|Richie Havens | Nobody Left To Crown - CD Review|
Nobody Left To Crown
If you caught I’m Not There, the 2007 Todd Haynes film that explores six sides of Bob Dylan with — what else — six different actors, you may have recognized one of the musicians during a lively front porch jam session of “Tombstone Blues.” That face belongs to none other than Richie Havens, a contemporary (and interpreter) of Dylan’s whose immortal performance at Woodstock earned him international recognition and respect. Almost 40 years later, the accolades continue to fall from the sky as Havens unveils Nobody Left To Crown, his first new album in four years.
After all these years, the man with the funky thumb-fretting style on the guitar and belly full of intensity can still deliver. That unmistakable grain of Havens’ soulful voice, swimming in a delicate stream of acoustic bisque, instills each of the record’s 13 songs with a sense of passion, integrity and hope. “The Key” and ‘Say It Isn’t So” breezily float along, luring the listener in for the kill before Havens switches gears and fires off a powerful rendition of the Who’s “Won’t Get Fooled Again.” The other covers here — Andy Fairweather Low’s “Standing On The Water,” Clarence Greenwood’s “Hurricane Waters,” Jackson Browne’s “Lives In The Balance” and Peter Yarrow’s “The Great Mandala (The Wheel of Life)” — could have wilted and died next to Pete Townshend’s timeless anthem, but each offers an inimitable side (not quite six, but close) of the Greenwich Village troubadour. Listen to the acoustics get a greasing from Derek Trucks’ nimble fingers on “Lives In The Balance,” and you'll get the idea.
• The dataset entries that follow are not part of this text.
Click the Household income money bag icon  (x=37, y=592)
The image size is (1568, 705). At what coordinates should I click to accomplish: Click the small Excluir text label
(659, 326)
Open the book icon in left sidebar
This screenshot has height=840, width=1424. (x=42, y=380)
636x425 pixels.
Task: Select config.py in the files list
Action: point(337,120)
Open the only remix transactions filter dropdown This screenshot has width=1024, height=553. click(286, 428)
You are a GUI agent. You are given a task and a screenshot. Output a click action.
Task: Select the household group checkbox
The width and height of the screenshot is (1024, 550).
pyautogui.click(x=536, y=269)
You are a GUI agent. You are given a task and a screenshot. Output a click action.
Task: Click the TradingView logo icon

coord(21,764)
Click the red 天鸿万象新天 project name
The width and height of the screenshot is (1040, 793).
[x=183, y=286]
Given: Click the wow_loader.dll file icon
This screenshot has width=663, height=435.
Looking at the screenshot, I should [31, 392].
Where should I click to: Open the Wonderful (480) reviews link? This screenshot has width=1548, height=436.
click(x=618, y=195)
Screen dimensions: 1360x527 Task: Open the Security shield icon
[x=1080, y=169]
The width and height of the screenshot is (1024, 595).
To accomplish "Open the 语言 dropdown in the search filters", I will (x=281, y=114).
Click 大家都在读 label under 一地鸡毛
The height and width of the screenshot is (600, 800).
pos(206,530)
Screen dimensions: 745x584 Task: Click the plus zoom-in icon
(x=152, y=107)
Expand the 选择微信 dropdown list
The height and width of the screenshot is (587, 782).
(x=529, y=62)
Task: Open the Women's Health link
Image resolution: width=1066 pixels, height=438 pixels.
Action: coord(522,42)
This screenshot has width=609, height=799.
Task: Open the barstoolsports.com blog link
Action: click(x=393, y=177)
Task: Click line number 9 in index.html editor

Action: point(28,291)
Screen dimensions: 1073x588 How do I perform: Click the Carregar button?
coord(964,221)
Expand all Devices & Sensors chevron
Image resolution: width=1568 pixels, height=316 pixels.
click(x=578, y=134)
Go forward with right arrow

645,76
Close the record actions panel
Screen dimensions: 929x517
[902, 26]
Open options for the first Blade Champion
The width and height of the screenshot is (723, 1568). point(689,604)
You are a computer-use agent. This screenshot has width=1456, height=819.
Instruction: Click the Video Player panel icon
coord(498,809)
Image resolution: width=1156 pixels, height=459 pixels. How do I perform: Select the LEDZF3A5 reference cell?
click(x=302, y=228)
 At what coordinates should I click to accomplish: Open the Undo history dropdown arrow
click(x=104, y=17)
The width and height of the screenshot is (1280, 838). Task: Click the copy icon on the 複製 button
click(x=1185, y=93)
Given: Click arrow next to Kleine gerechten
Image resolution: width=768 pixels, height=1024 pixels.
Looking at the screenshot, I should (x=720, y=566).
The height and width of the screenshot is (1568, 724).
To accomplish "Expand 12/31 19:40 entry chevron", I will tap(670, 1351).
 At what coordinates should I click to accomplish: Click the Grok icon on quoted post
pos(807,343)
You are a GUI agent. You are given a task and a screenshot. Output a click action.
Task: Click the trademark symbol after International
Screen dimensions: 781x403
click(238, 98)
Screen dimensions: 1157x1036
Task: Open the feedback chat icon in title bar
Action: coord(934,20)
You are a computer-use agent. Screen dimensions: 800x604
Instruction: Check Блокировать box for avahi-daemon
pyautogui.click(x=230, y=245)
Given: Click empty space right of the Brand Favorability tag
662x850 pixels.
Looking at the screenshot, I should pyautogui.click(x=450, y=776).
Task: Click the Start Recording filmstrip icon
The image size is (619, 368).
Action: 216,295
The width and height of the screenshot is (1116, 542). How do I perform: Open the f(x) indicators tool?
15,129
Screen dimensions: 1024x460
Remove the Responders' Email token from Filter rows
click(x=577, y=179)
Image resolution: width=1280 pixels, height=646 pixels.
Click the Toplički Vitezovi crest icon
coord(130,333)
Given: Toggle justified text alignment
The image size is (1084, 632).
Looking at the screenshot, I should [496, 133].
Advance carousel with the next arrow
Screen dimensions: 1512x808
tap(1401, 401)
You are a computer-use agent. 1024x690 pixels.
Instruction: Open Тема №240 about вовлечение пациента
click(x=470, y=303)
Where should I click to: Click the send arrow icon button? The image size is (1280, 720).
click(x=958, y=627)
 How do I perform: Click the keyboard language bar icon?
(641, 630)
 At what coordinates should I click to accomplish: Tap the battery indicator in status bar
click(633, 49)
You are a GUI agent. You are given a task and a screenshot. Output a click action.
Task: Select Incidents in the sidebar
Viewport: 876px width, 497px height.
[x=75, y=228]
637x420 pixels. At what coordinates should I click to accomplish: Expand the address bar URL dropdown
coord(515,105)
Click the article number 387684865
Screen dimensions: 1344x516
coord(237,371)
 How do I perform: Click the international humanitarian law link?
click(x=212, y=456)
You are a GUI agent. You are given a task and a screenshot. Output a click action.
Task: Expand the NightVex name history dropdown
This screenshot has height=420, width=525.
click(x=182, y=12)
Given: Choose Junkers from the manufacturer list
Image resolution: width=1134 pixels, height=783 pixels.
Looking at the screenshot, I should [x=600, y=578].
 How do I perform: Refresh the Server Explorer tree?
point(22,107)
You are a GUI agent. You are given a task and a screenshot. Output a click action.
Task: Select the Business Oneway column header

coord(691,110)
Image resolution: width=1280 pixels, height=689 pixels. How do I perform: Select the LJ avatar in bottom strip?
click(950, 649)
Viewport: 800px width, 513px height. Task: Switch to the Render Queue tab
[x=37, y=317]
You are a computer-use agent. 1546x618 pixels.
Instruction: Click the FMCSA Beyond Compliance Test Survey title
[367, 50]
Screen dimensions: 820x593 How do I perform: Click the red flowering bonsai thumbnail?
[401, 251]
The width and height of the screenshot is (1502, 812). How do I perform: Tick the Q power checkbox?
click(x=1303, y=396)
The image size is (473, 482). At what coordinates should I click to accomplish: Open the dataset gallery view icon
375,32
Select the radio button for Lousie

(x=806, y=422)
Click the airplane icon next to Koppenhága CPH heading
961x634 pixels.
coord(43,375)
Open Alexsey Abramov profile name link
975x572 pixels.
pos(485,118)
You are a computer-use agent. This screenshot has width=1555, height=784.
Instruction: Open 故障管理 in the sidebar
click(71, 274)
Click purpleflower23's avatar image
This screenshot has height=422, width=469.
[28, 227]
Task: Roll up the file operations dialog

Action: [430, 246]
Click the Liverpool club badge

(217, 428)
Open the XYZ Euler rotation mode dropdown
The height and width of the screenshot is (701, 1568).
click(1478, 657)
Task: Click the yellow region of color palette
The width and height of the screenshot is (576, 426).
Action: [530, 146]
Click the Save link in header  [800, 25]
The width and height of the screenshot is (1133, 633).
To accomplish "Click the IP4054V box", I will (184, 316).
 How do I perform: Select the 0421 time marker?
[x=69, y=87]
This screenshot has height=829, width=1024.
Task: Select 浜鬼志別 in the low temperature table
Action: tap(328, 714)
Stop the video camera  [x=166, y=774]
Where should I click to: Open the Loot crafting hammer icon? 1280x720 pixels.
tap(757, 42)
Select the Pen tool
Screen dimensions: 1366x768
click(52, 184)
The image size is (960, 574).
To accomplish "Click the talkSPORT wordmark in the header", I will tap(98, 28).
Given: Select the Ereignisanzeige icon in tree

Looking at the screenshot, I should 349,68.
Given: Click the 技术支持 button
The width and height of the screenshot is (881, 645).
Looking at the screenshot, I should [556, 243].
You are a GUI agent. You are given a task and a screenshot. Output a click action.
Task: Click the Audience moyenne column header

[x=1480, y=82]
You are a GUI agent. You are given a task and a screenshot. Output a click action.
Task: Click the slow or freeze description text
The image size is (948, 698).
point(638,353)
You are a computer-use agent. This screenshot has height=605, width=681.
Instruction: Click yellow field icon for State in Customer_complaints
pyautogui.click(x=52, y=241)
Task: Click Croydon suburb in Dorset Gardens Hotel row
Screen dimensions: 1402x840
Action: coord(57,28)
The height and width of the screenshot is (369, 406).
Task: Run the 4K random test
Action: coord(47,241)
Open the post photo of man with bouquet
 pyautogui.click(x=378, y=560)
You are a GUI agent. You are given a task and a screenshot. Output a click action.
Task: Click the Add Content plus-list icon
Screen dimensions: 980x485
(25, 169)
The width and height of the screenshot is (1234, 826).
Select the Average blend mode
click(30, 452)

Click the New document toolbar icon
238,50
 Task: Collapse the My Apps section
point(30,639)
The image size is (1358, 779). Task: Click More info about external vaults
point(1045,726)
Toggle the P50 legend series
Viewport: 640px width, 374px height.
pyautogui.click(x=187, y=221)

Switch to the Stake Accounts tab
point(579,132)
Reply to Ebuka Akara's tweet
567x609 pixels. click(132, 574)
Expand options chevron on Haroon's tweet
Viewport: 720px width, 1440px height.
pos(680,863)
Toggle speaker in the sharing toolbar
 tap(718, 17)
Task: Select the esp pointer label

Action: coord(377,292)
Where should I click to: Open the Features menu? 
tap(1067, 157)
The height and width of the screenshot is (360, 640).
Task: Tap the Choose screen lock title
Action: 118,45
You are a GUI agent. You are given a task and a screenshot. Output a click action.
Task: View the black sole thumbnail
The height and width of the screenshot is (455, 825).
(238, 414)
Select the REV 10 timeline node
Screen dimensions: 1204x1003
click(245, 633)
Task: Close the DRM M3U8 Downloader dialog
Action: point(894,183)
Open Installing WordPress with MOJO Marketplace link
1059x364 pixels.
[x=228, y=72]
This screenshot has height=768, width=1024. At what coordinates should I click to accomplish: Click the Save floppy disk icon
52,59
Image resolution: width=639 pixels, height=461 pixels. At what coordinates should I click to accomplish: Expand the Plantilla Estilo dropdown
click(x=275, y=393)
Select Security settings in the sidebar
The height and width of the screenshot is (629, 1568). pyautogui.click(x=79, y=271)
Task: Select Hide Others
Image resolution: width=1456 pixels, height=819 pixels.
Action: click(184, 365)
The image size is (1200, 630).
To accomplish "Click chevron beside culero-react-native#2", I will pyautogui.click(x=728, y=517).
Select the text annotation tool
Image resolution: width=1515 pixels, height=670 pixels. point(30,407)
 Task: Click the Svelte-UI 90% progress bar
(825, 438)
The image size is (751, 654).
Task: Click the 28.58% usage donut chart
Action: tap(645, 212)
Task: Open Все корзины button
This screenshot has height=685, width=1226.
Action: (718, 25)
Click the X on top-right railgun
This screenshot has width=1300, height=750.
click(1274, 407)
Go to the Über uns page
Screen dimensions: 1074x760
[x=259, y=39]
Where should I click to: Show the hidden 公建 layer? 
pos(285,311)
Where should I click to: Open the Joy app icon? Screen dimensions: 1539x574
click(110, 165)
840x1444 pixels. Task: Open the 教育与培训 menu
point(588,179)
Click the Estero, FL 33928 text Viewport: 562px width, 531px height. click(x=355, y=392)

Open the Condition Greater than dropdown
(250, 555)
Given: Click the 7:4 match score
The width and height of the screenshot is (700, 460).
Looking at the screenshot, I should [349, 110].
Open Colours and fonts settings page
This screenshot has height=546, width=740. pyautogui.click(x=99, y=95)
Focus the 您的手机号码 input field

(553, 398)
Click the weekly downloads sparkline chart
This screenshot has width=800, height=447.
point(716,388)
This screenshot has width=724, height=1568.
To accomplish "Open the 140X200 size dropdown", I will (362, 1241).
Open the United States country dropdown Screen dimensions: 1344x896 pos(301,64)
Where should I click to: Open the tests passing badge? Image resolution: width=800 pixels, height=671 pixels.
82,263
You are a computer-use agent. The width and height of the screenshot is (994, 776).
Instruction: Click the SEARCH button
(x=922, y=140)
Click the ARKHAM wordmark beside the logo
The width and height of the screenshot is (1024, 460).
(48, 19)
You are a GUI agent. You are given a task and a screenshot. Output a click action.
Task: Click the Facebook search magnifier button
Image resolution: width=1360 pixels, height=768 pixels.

The heart and soul of Nobody Left To Crown comes down to the title track. As someone who performed at the 1993 inauguration of President Bill Clinton, Havens’ faith in the today’s world leaders is clearly not what it used to be. Once “(Can’t You Hear) Zeus's Angry Roar” rolls forth, you can practically hear Haven’s plea for change in the refrain. Imagining these songs in a live setting makes me want to quit my day job and follow Richie Havens around, playing before optimistic old counterculturalists, inquisitive millennials, former presidents, exiled kings, Sean Penn and the Dalai Lama. You toss these into the mix with “Freedom,” “Here Comes The Sun” and “Minstrel From Gaul,” and suddenly a ray of sunshine beams through the blinders of these strange and uncertain times. Keep it up Richie.